Mas foi em Pequim, em 2008, que tudo começou a mudar de verdade. Os EUA venceram todos os cinco jogos da fase de grupos, com média de 32 pontos de vantagem. Incluindo uma vitória por 23 pontos sobre a Grécia — uma espécie de revanche pessoal de Chris Bosh, que destruiu o jogo de bloqueios dos gregos praticamente sozinho. A única partida equilibrada foi a final contra a Espanha, vencida por 11 pontos. E o núcleo daquela equipe voltou em Londres, em 2012.
“Ainda havia um reconhecimento de que o cenário internacional continuava competitivo... então a missão era mostrar que 2008 não tinha sido um raio em céu azul”, afirmou Chris Sheridan. “Foi o começo de um processo de reconstrução da dominância.”

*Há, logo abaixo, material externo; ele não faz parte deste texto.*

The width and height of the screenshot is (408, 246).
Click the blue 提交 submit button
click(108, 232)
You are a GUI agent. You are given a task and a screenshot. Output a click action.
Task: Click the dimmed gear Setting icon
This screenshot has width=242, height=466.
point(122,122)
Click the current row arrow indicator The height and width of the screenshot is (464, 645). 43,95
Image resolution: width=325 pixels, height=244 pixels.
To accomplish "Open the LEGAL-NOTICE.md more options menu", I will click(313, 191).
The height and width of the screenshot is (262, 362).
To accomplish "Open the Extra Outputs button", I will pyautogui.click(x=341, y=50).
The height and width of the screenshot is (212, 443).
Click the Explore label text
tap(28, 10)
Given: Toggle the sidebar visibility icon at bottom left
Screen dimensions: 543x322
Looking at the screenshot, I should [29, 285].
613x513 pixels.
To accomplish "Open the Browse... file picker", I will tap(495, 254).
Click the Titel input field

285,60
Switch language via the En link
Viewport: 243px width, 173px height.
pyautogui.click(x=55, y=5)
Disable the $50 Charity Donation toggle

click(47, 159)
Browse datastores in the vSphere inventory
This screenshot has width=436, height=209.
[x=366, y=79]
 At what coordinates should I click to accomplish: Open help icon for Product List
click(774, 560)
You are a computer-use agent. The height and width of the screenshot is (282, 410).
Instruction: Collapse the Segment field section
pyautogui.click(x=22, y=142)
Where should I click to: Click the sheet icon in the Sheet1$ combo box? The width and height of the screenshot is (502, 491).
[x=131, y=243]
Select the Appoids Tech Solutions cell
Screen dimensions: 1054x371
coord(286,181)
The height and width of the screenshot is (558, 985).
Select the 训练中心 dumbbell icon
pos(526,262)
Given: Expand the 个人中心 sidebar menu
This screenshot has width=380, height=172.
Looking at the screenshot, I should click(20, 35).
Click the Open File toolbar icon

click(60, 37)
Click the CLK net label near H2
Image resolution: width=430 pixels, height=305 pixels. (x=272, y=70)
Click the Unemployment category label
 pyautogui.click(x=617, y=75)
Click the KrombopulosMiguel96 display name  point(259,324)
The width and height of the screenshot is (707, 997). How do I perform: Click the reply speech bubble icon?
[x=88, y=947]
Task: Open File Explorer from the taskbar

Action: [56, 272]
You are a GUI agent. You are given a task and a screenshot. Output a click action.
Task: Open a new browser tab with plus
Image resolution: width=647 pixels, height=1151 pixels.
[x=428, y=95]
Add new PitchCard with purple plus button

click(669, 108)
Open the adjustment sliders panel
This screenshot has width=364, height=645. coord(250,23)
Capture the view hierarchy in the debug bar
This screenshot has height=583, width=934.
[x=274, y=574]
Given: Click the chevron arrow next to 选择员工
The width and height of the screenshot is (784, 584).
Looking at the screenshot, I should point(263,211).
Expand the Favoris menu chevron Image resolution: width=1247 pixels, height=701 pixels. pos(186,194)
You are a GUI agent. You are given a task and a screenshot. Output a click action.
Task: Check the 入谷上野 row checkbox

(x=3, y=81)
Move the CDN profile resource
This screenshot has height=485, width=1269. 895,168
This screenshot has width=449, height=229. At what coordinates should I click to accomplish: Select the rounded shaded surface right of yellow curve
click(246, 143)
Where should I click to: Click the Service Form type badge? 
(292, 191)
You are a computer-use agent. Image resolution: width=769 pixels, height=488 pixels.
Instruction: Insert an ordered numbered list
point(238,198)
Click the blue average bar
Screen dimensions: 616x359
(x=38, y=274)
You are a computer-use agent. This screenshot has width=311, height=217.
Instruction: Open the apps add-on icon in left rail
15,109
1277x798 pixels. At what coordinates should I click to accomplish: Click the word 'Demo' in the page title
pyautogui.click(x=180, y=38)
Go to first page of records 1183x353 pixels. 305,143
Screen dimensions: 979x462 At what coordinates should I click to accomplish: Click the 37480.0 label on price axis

LeBron James disputou três Olimpíadas desde que o projeto do "Redeem Team" começou — incluindo o retorno nos Jogos de Paris-2024, aos 39 anos. Naquela edição, ele liderou a equipe americana em rebotes e assistências, e foi eleito MVP do torneio.
“Pro LeBron ter voltado em 2024, sendo o nosso líder... Eu sei que o Steph Curry foi sensacional nos últimos jogos, mas o cara que nos levou ao ouro foi o LeBron James”, disse Mike Krzyzewski, que se aposentou da função de técnico da seleção após os Jogos de 2016. “Graças a Deus tivemos esse nível de comprometimento de dois dos maiores da história. O do LeBron durou mais. E isso não é uma crítica ao Michael, que provavelmente é o melhor de todos.”
“Eu fico impressionado com o comprometimento do LeBron por duas décadas. Começou em 2004 e terminou em 2024 — é inacreditável. Nos tornamos grandes amigos, e ele foi um jogador incrível de se treinar.”